Frontier regime — Putnam-2025 (hybrid formal-informal reasoning, substantial compute):

Model Score
Aristotle 100/120
Seed-1.5-Prover 110/120
Axiom 120/120
DeepSeek-V4 120/120

“DeepSeek-V4 demonstrates strong performance on formal mathematical task under both agentic and compute-intensive settings. Under an agentic setup, it achieves state-of-the-art results … outperforming prior models such as Seed Prover. With a more compute-intensive pipeline, performance further improves, surpassing systems including Aristotle and matching the best known results under this setting.” — tech report Section 5.3.2

Formal reasoning under practical and frontier regimes

Source: DeepSeek_V4.pdf, Figure 8 (page 40).

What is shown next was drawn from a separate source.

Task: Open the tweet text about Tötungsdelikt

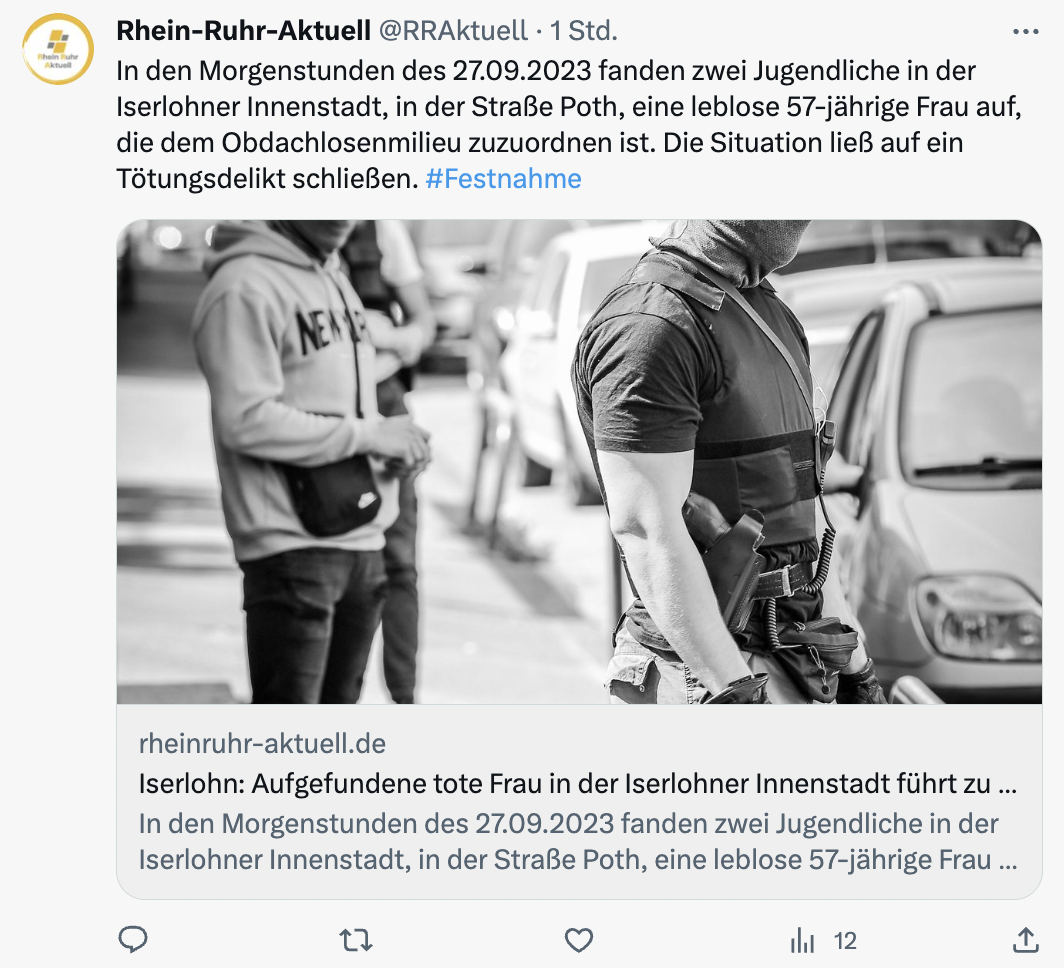Action: coord(569,125)
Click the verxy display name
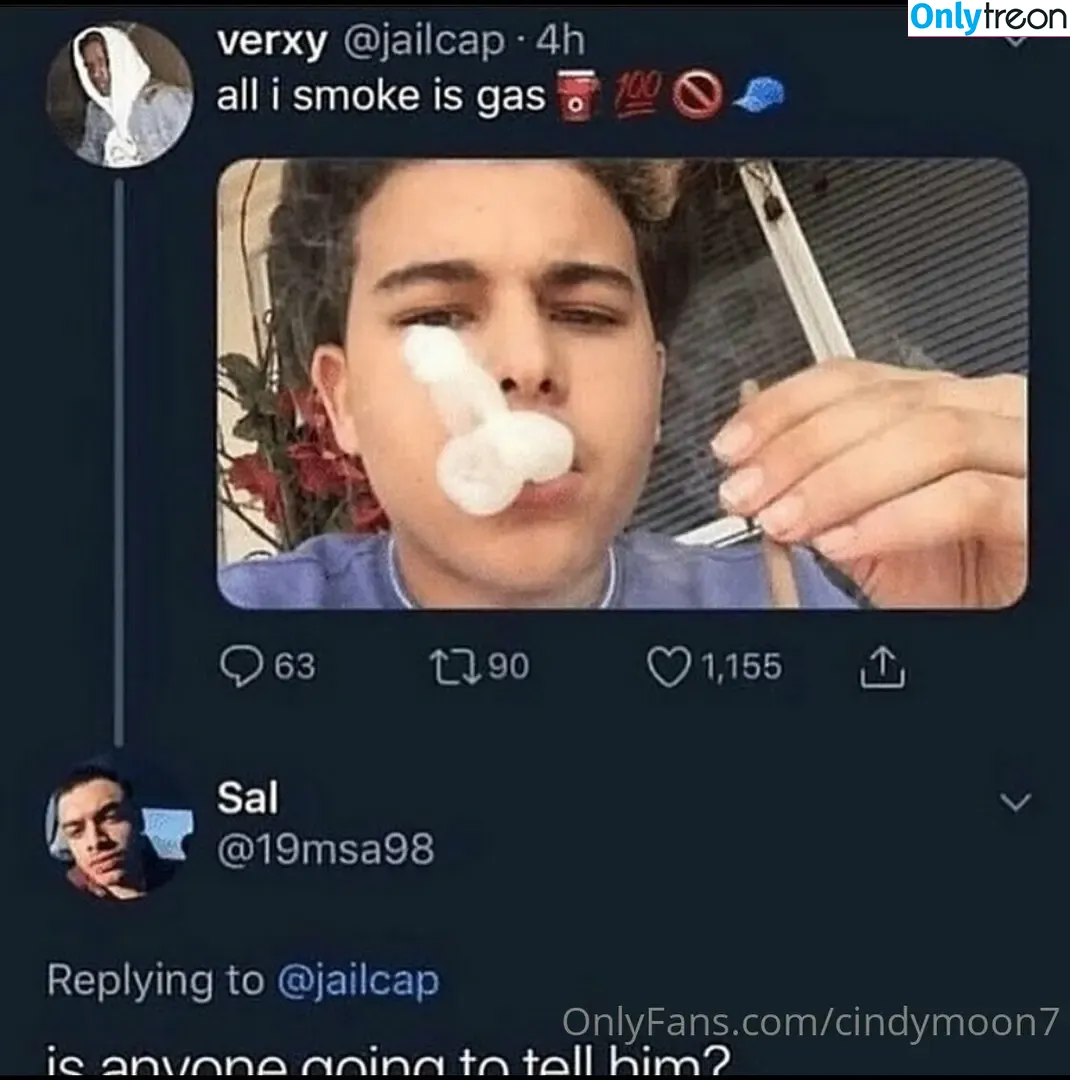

Evaluation methodology notes

For full reproducibility, the tech report (Section 5.3.1) specifies:

  • Codeforces: 14 Codeforces Division-1 contests (May–Nov 2025), 114 problems total. 32 candidates per problem; 10 sampled into a submission sequence; OpenAI-style penalty scoring. Final rating is the average of expected ratings across contests.
  • Reasoning context windows: 8K (Non-Think), 128K (High), 384K (Max).
  • Math template: "{question}\nPlease reason step by step, and put your final answer within \boxed{}." — for V4-Pro-Max, an extended template that accepts proof-shaped answers.
  • Code-agent harness: bash + file-edit tool, 500 max steps, 512K context.
  • Search-agent harness: websearch + Python, 500 steps, 512K context, V3.2’s “discard-all” context-management strategy.
  • Formal math: Lean v4.28.0-rc1, up to 500 tool calls, max reasoning effort. Both an agentic setting and a hybrid informal-then-formal pipeline.
  • Caveats: K2.6 and GLM-5.1 entries are blank where their APIs were too rate-limited to respond. GPT-5.4’s API failed on the 1M-context evaluations.

Cross-model comparison

The full V4-Pro-Max vs Opus-4.6-Max vs GPT-5.4-xHigh vs Gemini-3.1-Pro-High vs K2.6 vs GLM-5.1 head-to-head — covering MMLU-Pro, SimpleQA-Verified, GPQA Diamond, HLE, LiveCodeBench, Codeforces, HMMT 2026 Feb, IMOAnswerBench, Apex, MRCR 1M, CorpusQA 1M, Terminal Bench 2.0, SWE Verified, SWE Pro, SWE Multilingual, BrowseComp, HLE w/ tools, GDPval-AA, MCPAtlas, and Toolathlon — is in the V4-Pro-Max vs frontier closed/open models section above (Table 6 from the tech report).